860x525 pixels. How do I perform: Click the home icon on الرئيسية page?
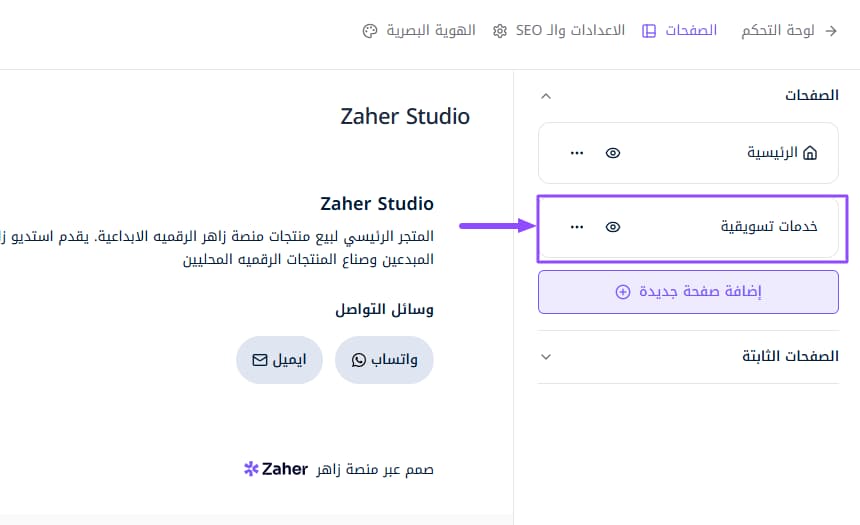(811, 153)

:::

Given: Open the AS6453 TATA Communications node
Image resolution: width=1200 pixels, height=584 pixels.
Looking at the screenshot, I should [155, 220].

:::

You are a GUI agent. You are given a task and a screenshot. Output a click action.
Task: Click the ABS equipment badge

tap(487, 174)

:::

Goal
Write out everything from the line containing "You are a GUI" down to the line containing "tap(487, 174)", both included, reproducing each line without alteration.

Written response
You are a GUI agent. You are given a task and a screenshot. Output a click action.
Task: Click the ABS equipment badge

tap(487, 174)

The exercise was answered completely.